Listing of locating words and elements
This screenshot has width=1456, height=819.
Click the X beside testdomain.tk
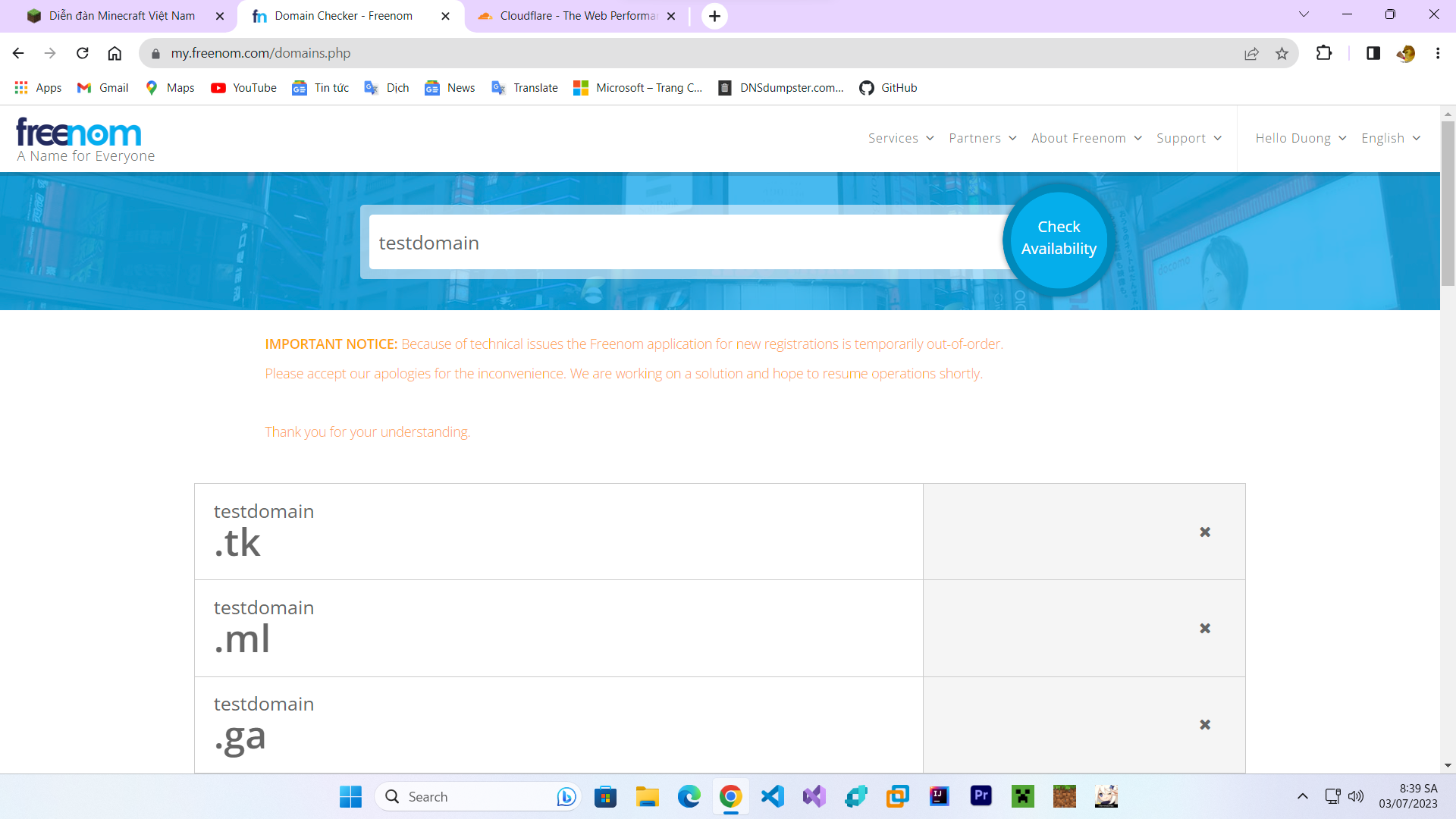pyautogui.click(x=1204, y=532)
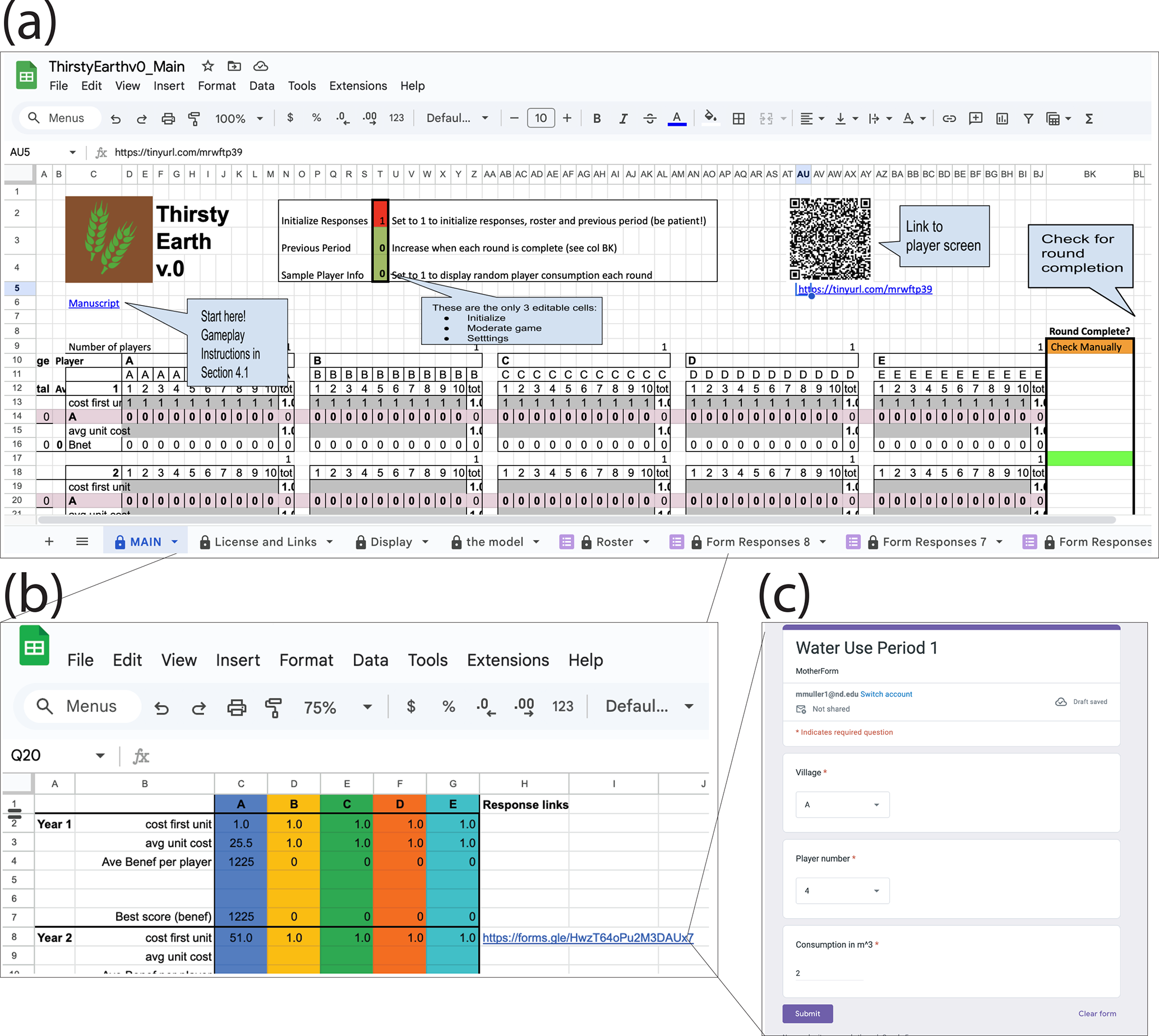Open the 100% zoom dropdown
The image size is (1159, 1036).
point(239,118)
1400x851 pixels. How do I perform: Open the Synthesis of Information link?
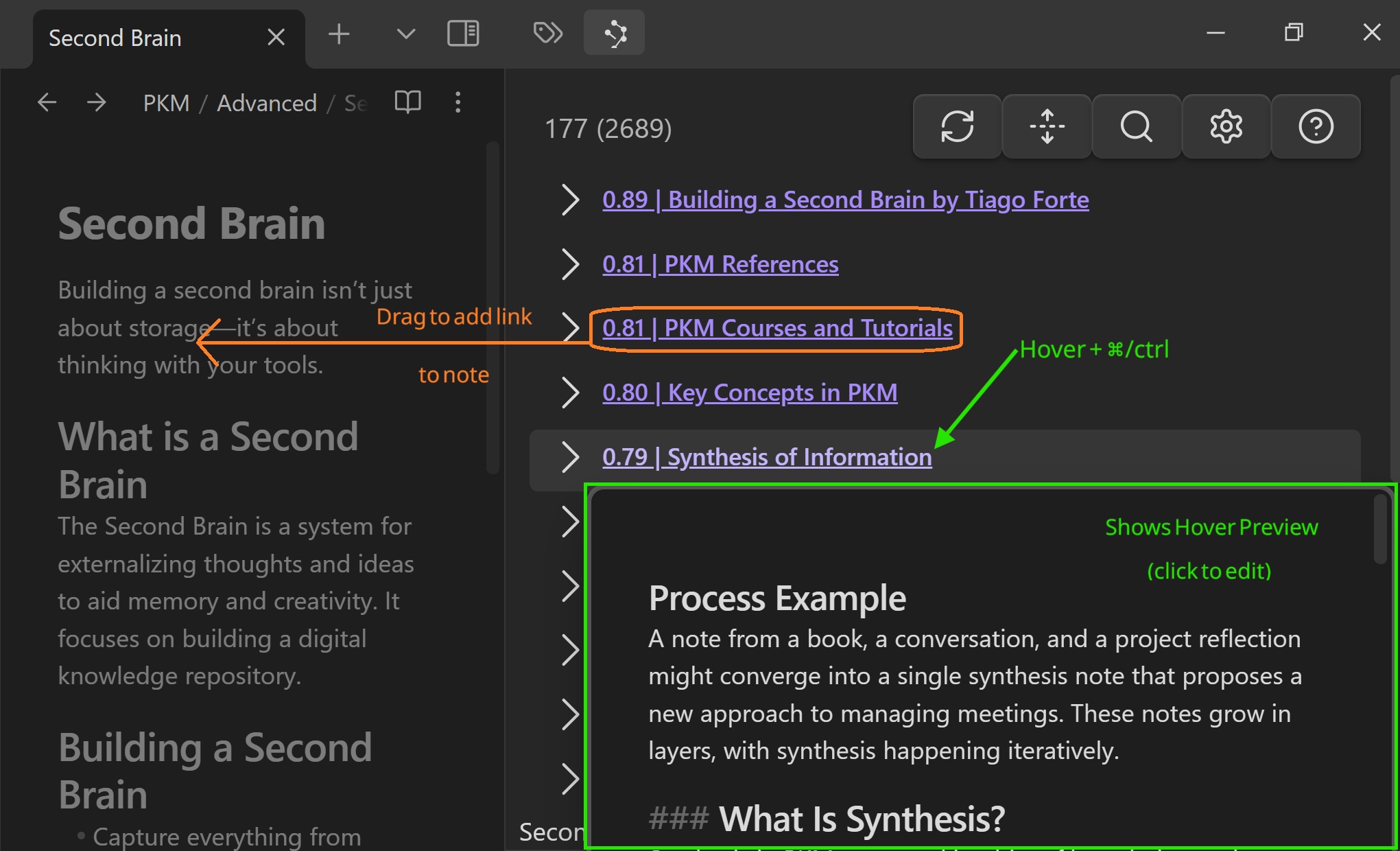tap(766, 457)
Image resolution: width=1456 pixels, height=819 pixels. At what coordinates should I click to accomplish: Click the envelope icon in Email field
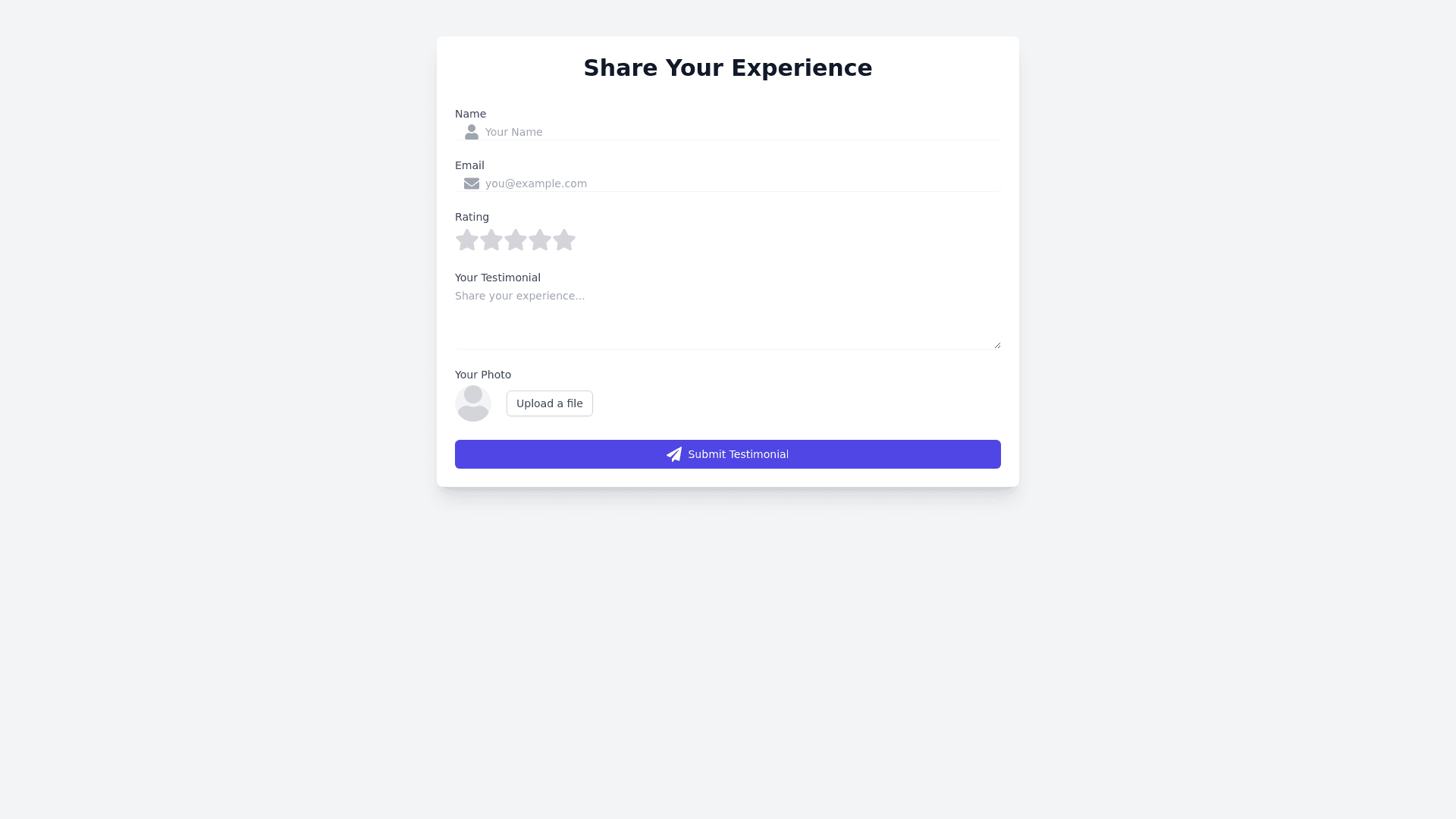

EXERCISE DETAILS -
Rewrite the listing above with "envelope icon" swapped for "mail icon" and everything else kept the same. Leave out the pictures.

EXERCISE RESULT -
This screenshot has width=1456, height=819.
Click the X beside testdomain.tk
pyautogui.click(x=1204, y=532)
Open the 100% zoom dropdown
The image size is (1159, 1036).
point(239,118)
1400x851 pixels. How do I perform: Open the Synthesis of Information link?
tap(766, 457)
Image resolution: width=1456 pixels, height=819 pixels. At what coordinates should I click to accomplish: Click the mail icon in Email field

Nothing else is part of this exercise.